▸ **YOUR GOAL**: Find "Click the ffuf ASCII art logo" in the entries below; copy that line through the last, exactly, with no pictures.

Records from a dataset:
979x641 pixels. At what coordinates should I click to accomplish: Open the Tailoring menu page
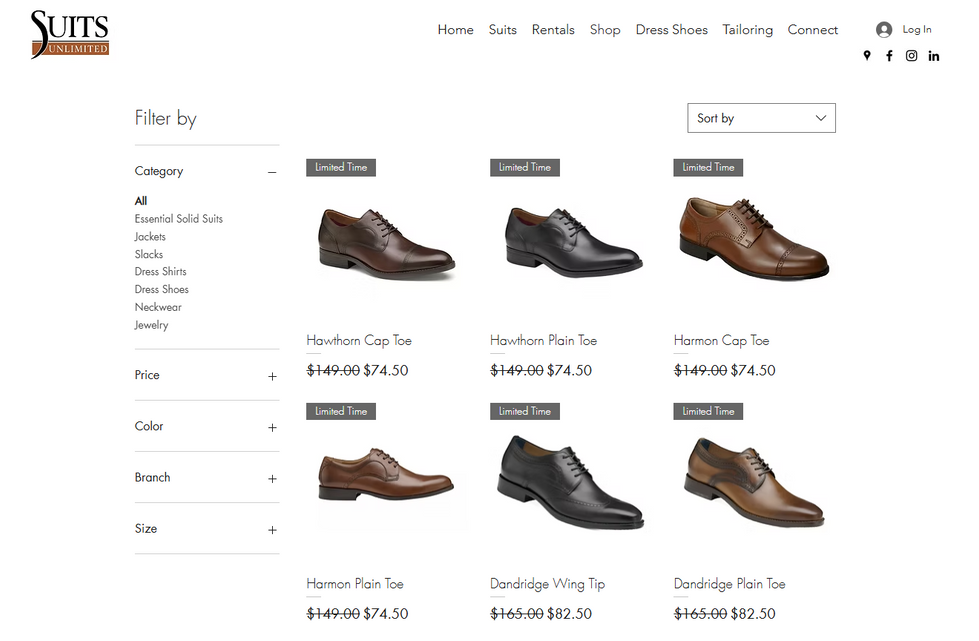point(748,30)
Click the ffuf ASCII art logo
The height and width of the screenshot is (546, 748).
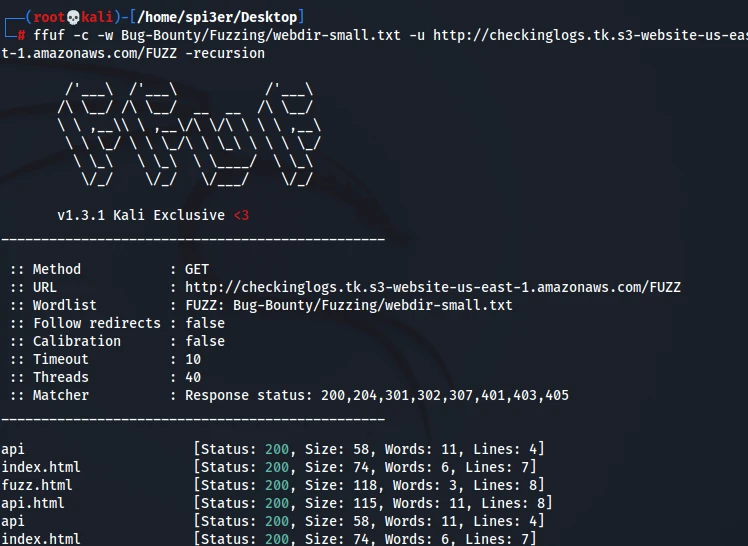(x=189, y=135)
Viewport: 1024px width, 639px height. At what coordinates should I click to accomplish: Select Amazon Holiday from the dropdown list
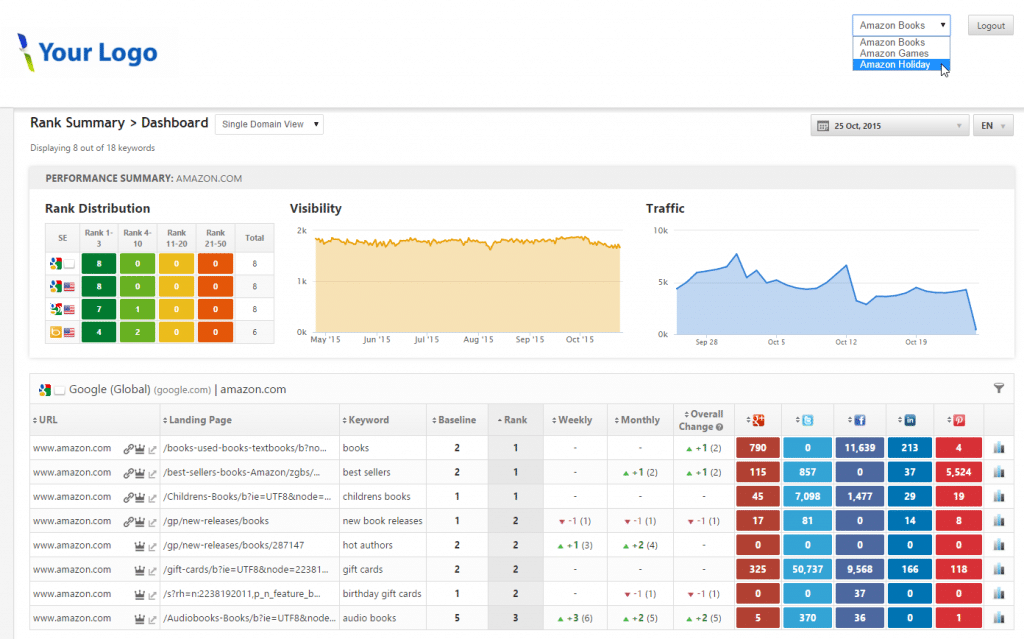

▸ **EXERCISE RESULT**:
Click the ffuf ASCII art logo
The height and width of the screenshot is (546, 748).
(x=189, y=135)
Viewport: 1024px width, 639px height. At what coordinates should I click to accomplish: Select Amazon Holiday from the dropdown list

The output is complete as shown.